São aproximadamente 250 empresas dos mais diversos ramos, que geram milhares de empregos para a região, movimentam a economia local e suscitam fluxo de impostos para o estado. Uma importância, que ao que parece, foi por muito tempo colocada de lado. Desde 2016, a área não recebia nem uma obra de infraestrutura sequer. Transitar pela região significava, por exemplo, ter que desviar de buracos a centímetro.

Mas esse cenário já começou a mudar. O Governo do Estado, assinou uma ordem de serviço de mais de R$ 20 milhões para obras de asfaltamento e revitalização, que beneficiará 23 ruas e seis avenidas do bairro, compreendendo uma área total de 461 mil metros quadrados de beneficiamento. Pelo trajeto serão aplicadas soluções como fresagem, demolição do antigo pavimento e, por fim, o recapeamento.

O resultado, será muito mais qualidade de vida para aqueles que precisam passar por ali todos os dias. Foram anos de muita luta para conseguir ter essa demanda atendida. E temos a expectativa de que a partir de agora muito mais seja feito. Até porque o Distrito Industrial foi escolhido para construção do terminal da 1ª Ferrovia Estadual, e com isso, deverá atrair ainda mais cuidados e atenção do Poder Público.

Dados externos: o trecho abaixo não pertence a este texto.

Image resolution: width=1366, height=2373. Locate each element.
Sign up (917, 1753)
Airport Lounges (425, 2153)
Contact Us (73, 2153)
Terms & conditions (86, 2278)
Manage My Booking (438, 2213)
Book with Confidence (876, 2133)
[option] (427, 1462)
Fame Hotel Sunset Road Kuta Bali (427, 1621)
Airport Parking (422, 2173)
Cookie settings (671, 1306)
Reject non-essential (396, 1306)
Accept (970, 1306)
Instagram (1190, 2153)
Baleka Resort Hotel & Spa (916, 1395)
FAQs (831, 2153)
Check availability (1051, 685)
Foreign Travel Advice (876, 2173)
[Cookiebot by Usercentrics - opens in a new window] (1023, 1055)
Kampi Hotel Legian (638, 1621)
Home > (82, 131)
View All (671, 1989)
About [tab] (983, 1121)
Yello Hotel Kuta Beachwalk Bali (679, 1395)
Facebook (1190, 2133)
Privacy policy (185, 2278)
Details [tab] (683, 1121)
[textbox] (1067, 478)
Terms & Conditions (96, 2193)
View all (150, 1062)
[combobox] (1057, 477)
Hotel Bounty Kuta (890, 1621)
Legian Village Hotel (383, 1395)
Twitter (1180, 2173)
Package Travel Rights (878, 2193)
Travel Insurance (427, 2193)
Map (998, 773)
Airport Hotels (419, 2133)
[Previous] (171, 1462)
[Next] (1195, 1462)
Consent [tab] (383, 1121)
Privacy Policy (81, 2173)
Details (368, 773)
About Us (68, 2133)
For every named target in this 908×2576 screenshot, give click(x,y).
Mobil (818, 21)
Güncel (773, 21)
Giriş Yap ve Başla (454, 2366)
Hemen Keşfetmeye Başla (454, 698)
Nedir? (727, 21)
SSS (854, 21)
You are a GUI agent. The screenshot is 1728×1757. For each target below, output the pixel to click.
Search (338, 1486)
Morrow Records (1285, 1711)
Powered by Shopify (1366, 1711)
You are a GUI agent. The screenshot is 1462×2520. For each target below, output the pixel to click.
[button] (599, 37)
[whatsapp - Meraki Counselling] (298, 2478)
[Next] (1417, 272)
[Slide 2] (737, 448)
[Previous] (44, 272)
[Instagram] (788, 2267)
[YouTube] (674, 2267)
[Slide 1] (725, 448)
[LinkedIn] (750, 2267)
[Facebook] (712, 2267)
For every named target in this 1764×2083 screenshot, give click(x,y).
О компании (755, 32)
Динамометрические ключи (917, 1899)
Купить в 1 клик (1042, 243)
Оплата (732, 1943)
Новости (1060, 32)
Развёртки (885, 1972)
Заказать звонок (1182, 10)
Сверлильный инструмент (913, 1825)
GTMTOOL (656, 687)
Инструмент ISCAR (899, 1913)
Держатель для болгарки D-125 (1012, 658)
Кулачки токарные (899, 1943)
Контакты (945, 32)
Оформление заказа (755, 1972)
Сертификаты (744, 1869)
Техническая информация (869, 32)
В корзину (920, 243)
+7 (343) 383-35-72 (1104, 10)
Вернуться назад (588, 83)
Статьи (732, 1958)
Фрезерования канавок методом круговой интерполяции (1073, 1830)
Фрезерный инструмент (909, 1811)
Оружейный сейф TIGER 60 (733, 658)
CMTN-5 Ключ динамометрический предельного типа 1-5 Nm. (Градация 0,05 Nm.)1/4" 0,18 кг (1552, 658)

A escolha demonstra claramente a importância que o Distrito representa tanto economicamente, quanto historicamente para a nossa capital. Esse esforço concentrado irá possibilitar o crescimento da industrialização da região metropolitana, ao passo em que ele irá viabilizar a interligação e escoamento da produção. Por todo o mundo, as áreas onde estão instalados distritos industriais são beneficiadas.

E isso não ocorre a bel prazer ou por favorecimento para classe, mas sim pela capacidade de geração de renda que ela traz para toda a sociedade. Com a chegada da ferrovia, a previsão inicial é que sejam criados cerca de 20 mil empregos diretos e indiretos, em postos ligados diretamente a sua construção como também em outros postos de trabalho.

Atualmente, mesmo sem os trilhos, as empresas que ali estão geram sozinhas cerca de 8 mil empregos diretos, renda e ainda arcam com uma gama expressiva de impostos que são pagos e acabam retornando para toda a população, por meio de investimentos. Implantando em 1978, o Distrito Industrial tem por objetivo principal criar uma estrutura que seja capaz de atrair e instalar empresas no estado.

A época em que ele foi criado remete justamente a um período anterior em que a industrialização na capital sofria uma estagnação e a principal atividade econômica era exportação de matéria prima in natura. Foi somente a partir de 1968, que esse cenário começou a mudar e engrenar para uma época em que Mato Grosso começou a desenvolver seu mercado produtor industrial e emergiu no cenário nacional.

Atualmente, a participação estadual na indústria brasileira é de 16,3%, de acordo com informações do Portal da Indústria. Esse avanço parece ter obedecido a um caminho natural, mas não. Precisou de muito empenho de toda a categoria para reunir esforços e claro, devemos reconhecer o apoio público com ações de estímulo econômico. E muito desse desenvolvimento regional contou com participação do Distrito Industrial.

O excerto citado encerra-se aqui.